In June, the pope announced the theme for this year’s day of prayer would be “Hope and Act with Creation.”

The World Day of Prayer for the Care of Creation also marks the start of the “Season of Creation,” which concludes with the Oct. 4 feast of St. Francis of Assisi, whose “Canticle of the Sun” inspired the title and text of Pope Francis’ 2015 encyclical “Laudato Si’: On Care for Our Common Home.”

The five-week celebration of a “Season of Creation” had first been proposed in 2007 at the Third European Ecumenical Assembly, with the World Council of Churches moving the following year to endorse the time of prayer and action for environmental stewardship. Following Pope Francis’ designation of the World Day of Prayer for the Care of Creation, Catholics throughout the world have increasingly participated in the extended “Season of Creation” observance.

In the U.S.,”the message of hope and care for creation resonates deeply with the Catholic community,” which “continues to experience the joy” of the 10th National Eucharistic Congress held in Indianapolis in July, said Archbishop Gudziak and Bishop Zaidan in their message.

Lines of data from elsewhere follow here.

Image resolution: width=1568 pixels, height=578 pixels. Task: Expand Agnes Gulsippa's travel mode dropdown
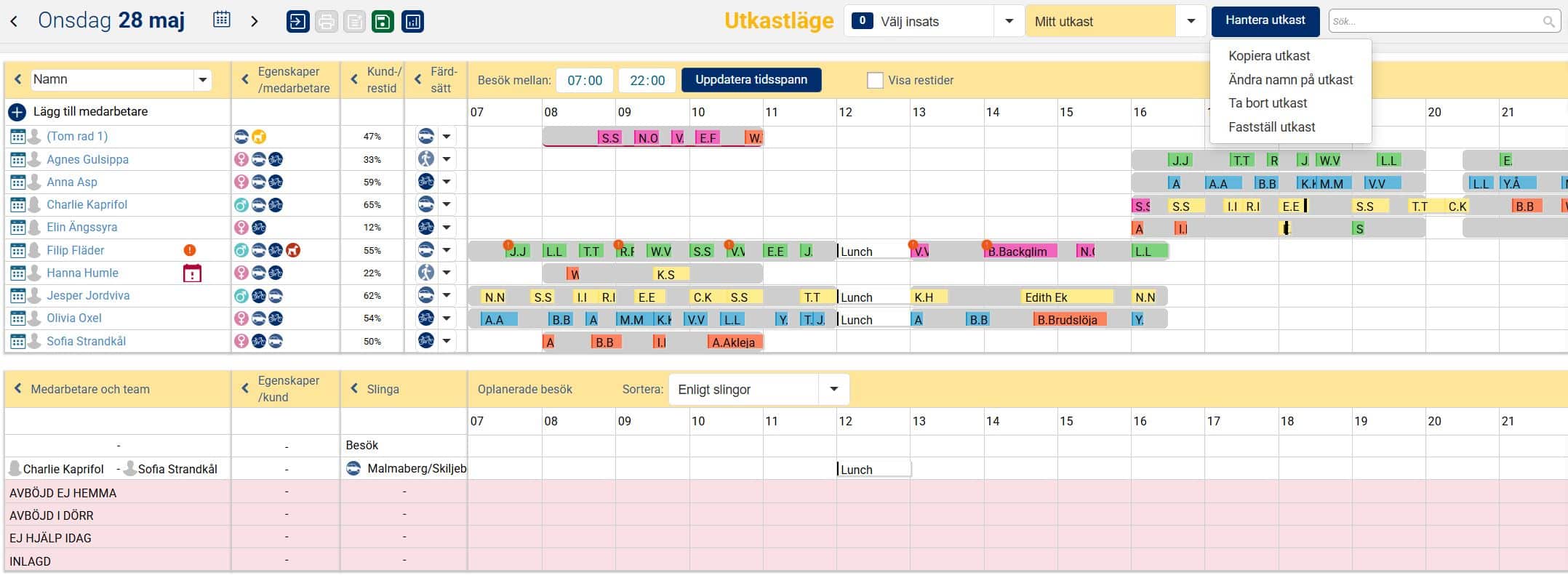447,159

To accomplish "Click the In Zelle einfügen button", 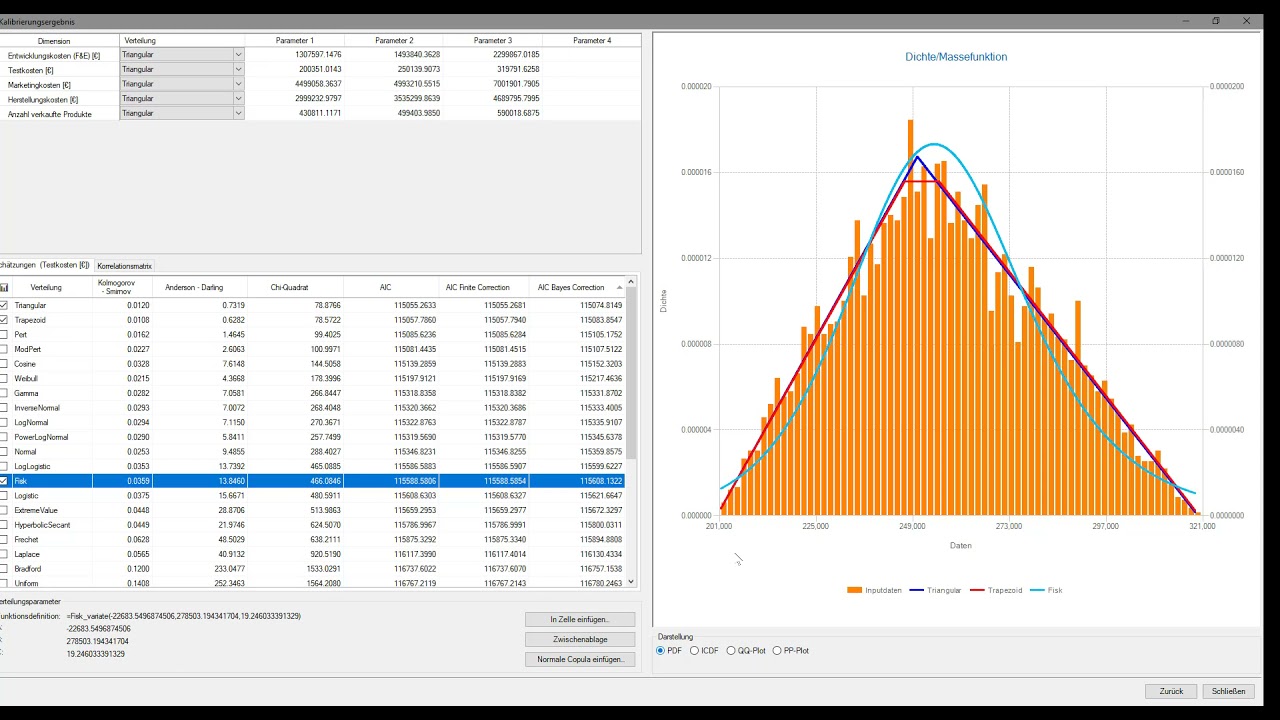I will pyautogui.click(x=580, y=620).
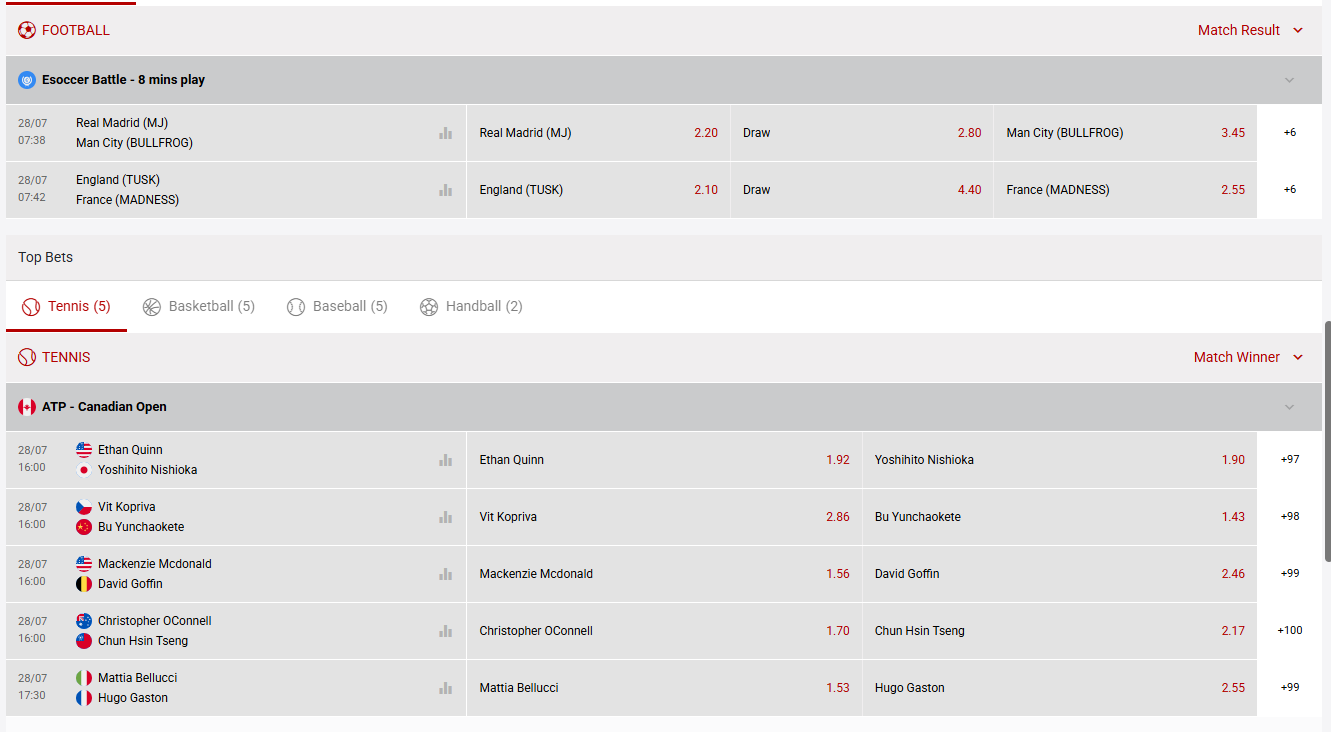
Task: Show stats for Christopher OConnell match
Action: [445, 631]
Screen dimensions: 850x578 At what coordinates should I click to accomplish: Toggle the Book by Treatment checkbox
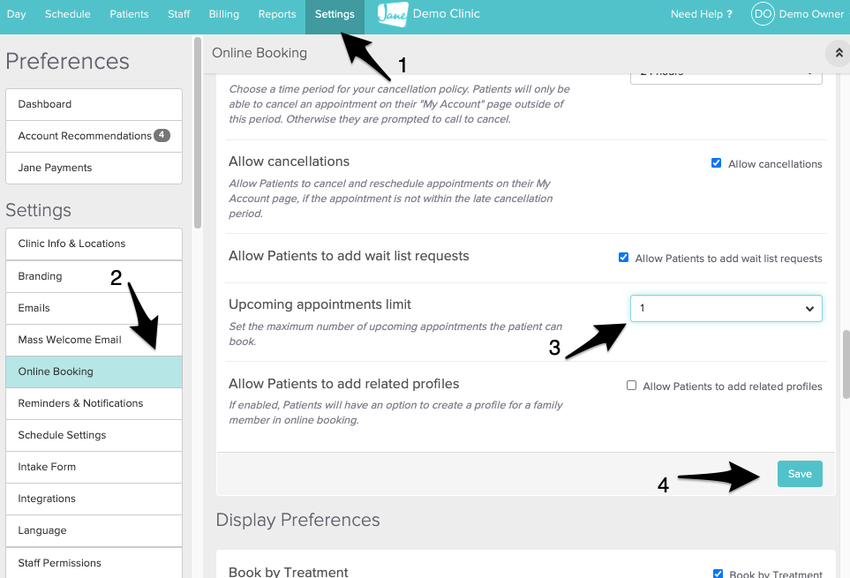click(718, 573)
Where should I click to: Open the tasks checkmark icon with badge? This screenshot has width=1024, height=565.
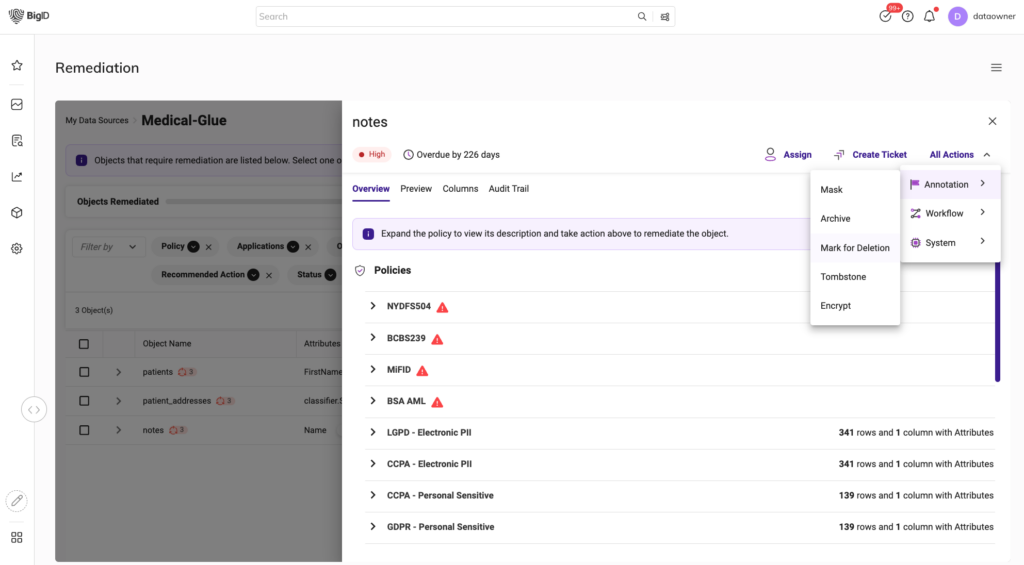[885, 16]
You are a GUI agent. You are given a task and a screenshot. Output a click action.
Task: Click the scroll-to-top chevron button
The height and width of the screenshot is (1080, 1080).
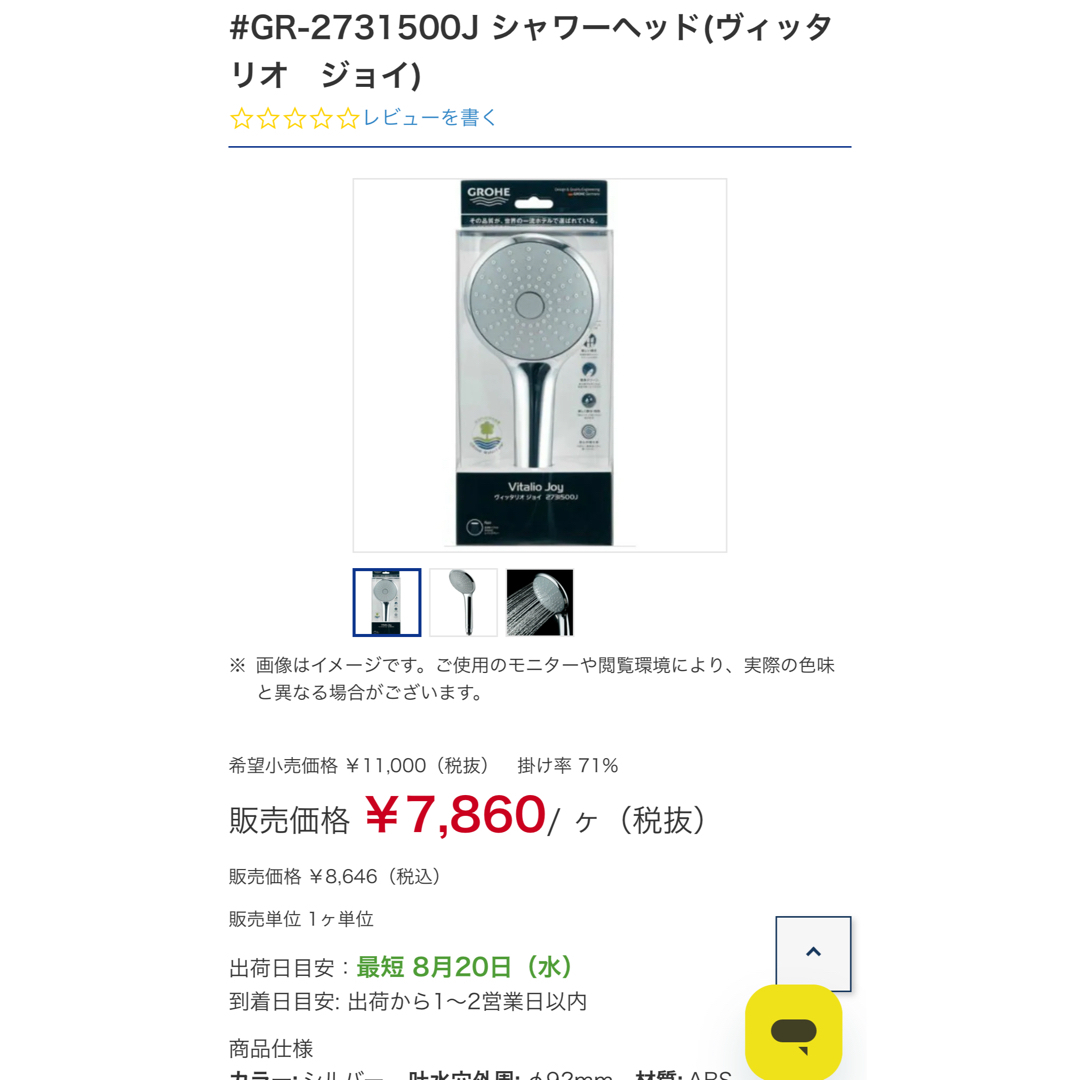[x=813, y=953]
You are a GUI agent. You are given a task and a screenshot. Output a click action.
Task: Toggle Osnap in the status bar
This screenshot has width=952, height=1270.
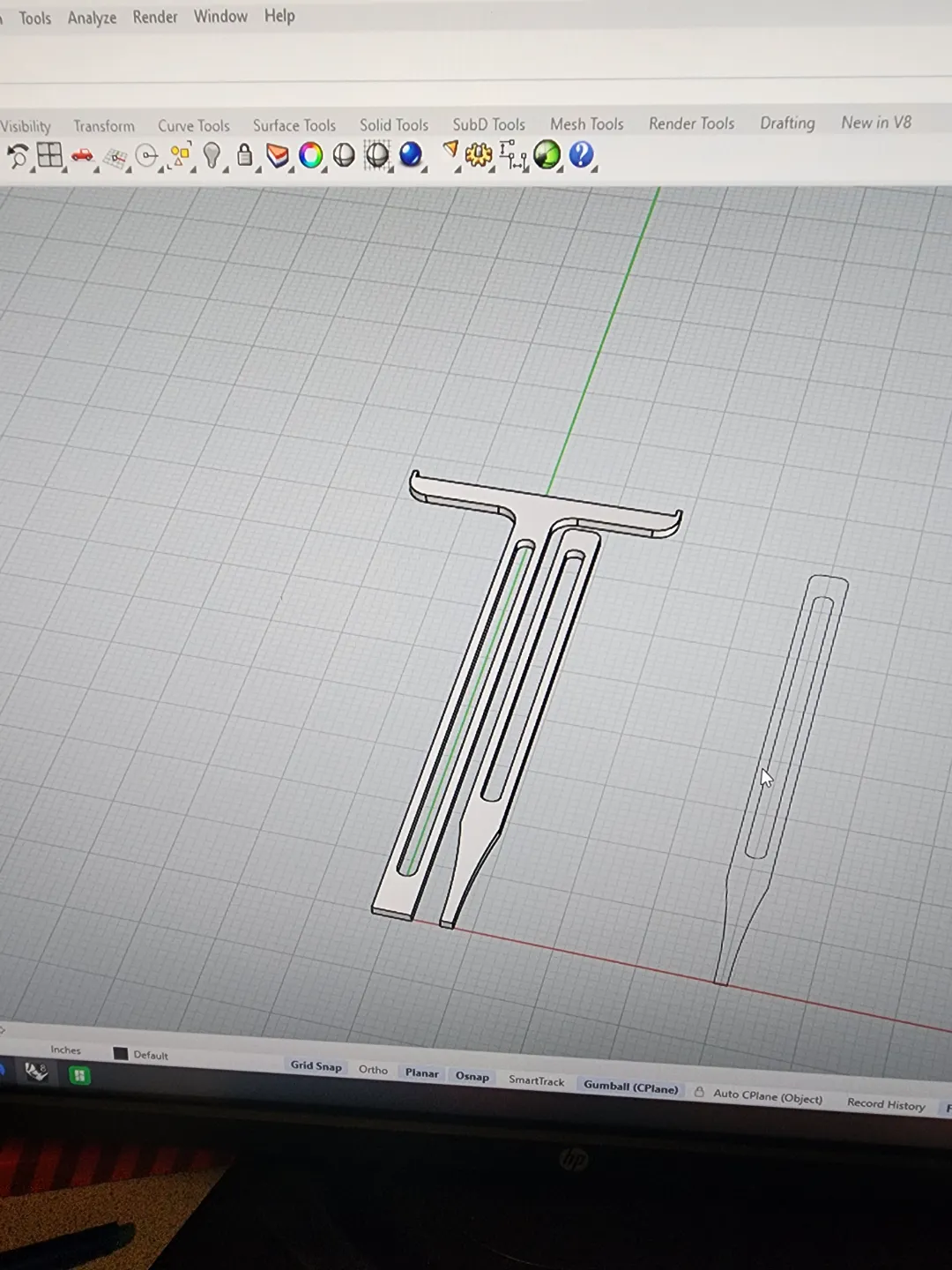pyautogui.click(x=472, y=1076)
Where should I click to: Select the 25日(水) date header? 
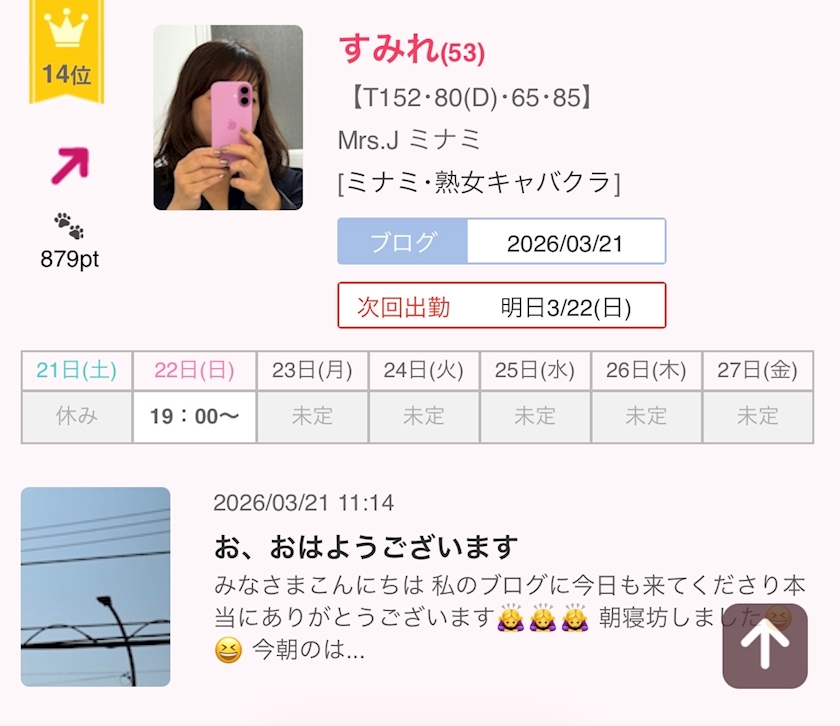pos(535,370)
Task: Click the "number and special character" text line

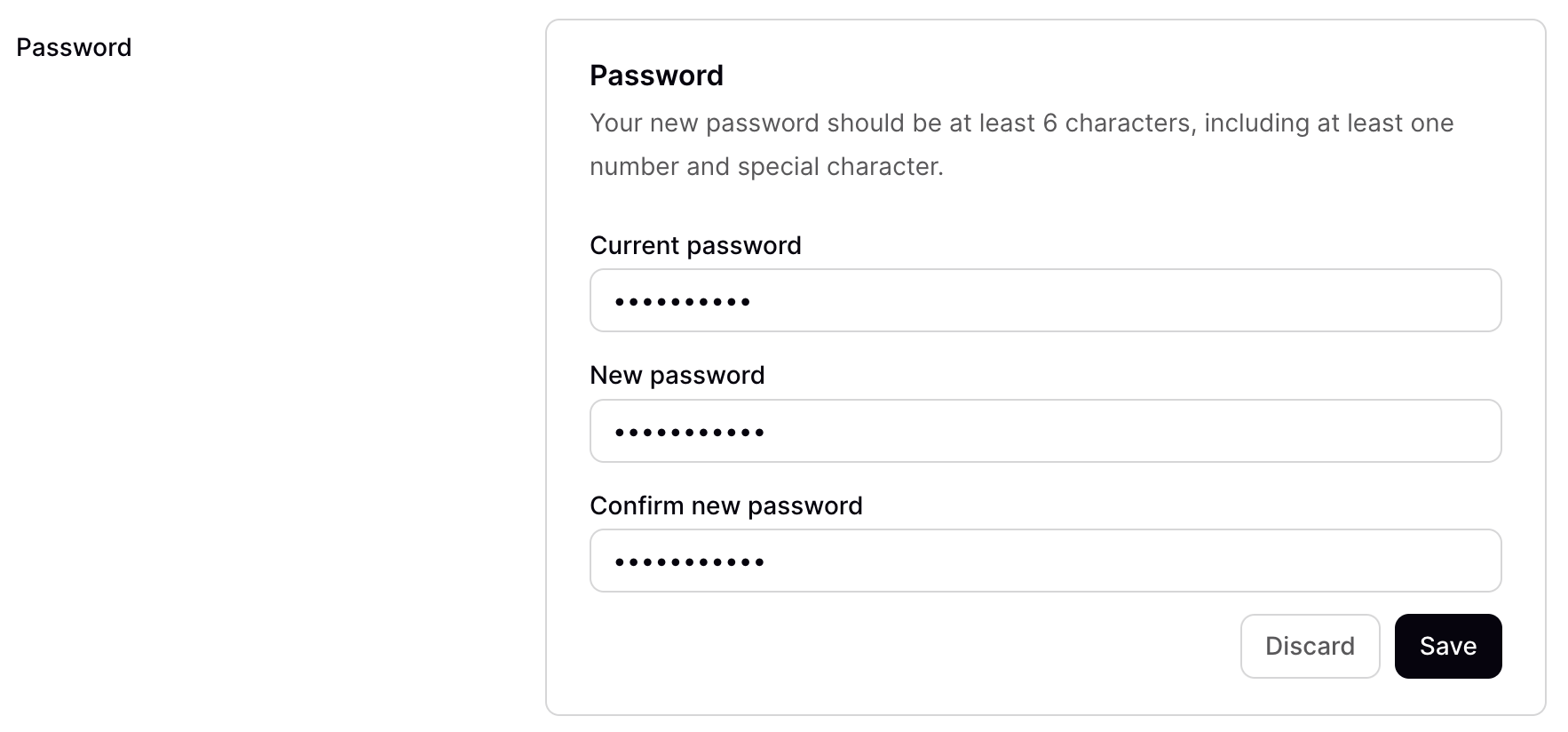Action: click(766, 166)
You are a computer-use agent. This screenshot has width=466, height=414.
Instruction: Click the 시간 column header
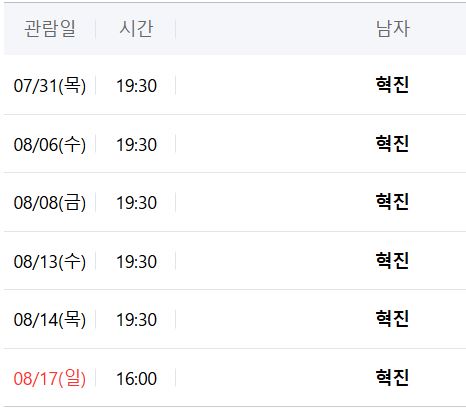pos(136,29)
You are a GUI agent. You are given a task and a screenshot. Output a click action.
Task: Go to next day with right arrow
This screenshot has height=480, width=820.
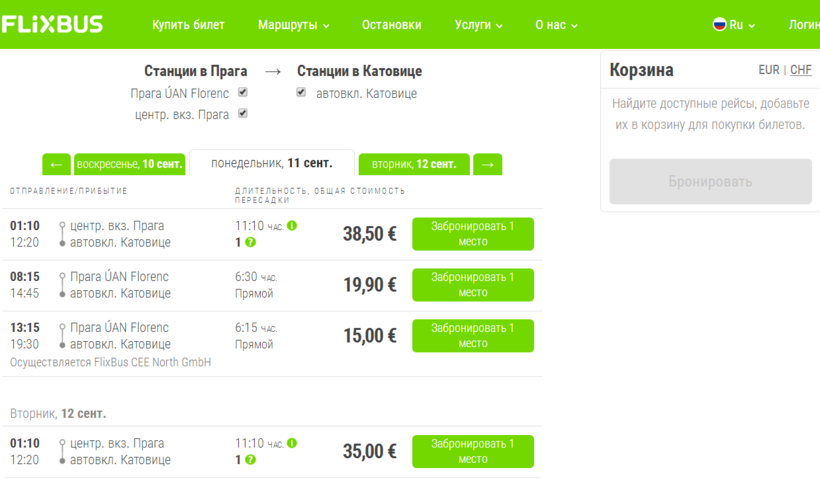point(487,164)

Drawing on the insights of both Pope Francis and Pope Benedict XVI, the two bishops shared their thoughts on “hope in the Lord in a scientific age” where “an almost spiritual hope in techno-scientific progress” can cause a drift from a reliance on “amazing grace to amazing gadgets.”

The bishops noted that in his 2007 encyclical “Spe Salvi” (“In hope we were saved”), Pope Benedict XVI identified a profound shift in thought during the early 17th century that replaced hope in Christ with “faith in progress.” Pope Francis underscored the dangers of this shift in “Laudato Si’,” which, as the bishops noted, highlights a “technocratic paradigm whereby the unchecked power of technology drives the progressive devastation of the planet.

“The damaged fruit of our technocratic endeavors, a spoiled planet, is a problem that algorithms, machines and technologies can never solve,” said Archbishop Gudziak and Bishop Zaidan. “If we are to be saved in hope, that hope must be in God.”

The bishops stressed that “we are not left to our own devices” in healing the ravages of environmental exploitation or the ravages of sin on the human condition as a whole, since “God is with us.”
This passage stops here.